Libeled Lady (1936, USA) – Some people are trying to frame some other people as part of some intricate plot. Charming nonsense, saved by William Powell and Myrna Loy redoing their parts from The Thin Man. Watched it all.

30′s movies marathon – part 16

My Man Godfrey (1936, USA) – A hobo with a Harvard degree gets hired as a butler for a family of rich assholes. Darker than Wodehouse, lighter than Blackadder. Best scene: The opening, where New York’s wealthiest decadents go on a scavenger hunt for “lost men” in the city dump. Watched it all.

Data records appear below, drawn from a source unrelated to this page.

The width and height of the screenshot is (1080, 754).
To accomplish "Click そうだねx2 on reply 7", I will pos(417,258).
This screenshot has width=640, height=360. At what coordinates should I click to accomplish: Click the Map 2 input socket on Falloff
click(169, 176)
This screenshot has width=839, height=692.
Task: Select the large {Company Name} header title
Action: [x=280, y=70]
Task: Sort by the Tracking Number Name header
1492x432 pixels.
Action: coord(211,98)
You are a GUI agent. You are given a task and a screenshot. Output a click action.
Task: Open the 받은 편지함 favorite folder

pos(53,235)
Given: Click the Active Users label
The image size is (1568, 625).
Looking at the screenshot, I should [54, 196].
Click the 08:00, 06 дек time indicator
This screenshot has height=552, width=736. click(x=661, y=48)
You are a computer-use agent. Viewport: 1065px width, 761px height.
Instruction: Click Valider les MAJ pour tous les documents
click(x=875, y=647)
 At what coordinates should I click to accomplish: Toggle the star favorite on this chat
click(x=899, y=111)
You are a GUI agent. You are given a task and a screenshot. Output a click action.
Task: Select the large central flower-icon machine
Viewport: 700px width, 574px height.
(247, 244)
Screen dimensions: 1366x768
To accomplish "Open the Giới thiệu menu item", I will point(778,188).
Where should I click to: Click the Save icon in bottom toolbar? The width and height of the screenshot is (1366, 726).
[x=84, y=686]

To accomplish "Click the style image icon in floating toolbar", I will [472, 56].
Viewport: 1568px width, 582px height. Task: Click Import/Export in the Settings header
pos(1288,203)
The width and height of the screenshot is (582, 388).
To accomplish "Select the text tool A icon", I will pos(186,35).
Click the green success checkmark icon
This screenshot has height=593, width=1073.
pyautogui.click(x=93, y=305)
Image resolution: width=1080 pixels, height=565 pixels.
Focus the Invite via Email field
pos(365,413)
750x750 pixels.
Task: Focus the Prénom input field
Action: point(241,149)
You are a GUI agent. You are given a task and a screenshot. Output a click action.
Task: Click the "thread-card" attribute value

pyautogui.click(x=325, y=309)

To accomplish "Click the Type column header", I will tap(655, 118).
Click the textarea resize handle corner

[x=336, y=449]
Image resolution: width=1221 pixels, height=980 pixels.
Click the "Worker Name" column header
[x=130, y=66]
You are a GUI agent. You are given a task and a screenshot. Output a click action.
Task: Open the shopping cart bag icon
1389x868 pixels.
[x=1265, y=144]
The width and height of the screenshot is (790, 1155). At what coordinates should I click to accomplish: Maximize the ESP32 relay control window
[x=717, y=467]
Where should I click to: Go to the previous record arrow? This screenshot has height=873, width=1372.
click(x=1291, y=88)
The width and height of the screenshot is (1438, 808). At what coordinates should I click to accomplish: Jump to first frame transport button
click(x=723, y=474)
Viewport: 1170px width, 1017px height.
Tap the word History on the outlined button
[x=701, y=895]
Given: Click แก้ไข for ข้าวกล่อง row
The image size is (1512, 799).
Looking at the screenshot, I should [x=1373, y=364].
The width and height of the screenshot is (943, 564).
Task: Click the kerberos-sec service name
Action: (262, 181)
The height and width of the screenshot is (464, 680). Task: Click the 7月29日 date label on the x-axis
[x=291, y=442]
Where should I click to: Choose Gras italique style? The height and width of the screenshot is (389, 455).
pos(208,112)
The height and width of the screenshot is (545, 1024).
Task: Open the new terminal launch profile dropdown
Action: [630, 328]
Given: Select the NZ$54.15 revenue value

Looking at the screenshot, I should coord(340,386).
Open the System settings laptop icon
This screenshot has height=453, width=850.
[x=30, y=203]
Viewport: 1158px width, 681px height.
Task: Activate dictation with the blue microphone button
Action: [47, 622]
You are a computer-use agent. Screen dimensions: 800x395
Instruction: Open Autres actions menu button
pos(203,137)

Things to Come (1936, UK) – Powerful anti-war science fiction. In the distant year of 1940, war drags the world down a seemingly neverending spiral of violence and disease. Eventually a strong but peaceful world government arises, creating a new world order based on reason, science and preposterous clothing. Watched it all.

Next Time We Love (1936, USA) – Bloodless romance, with James Stewart back when he was so young his best smile just made him look sleazy and stupid. Watched: 9 minutes.

Ceiling Zero (1936, USA) – Dedicated to the brave young men in the U.S. Air Mail Service. Watched 8 minutes. IMDB reviewers say the rest sucks too.

Swing Time (1936, USA) – Wave your hands in the air / And wave ‘em like you just don’t care / Like Ginger Rogers and Fred Astaire / My main man Yogi Bear. Not as good as Top Hat. Watched: 55 minutes.

Desire (1936, USA) – Con woman Marlene Dietrich hooks up with regular joe Gary Cooper. It’ll never last! But I do wish they’d shown the scene where he gives her a spanking for being a perl thief. Watched it all.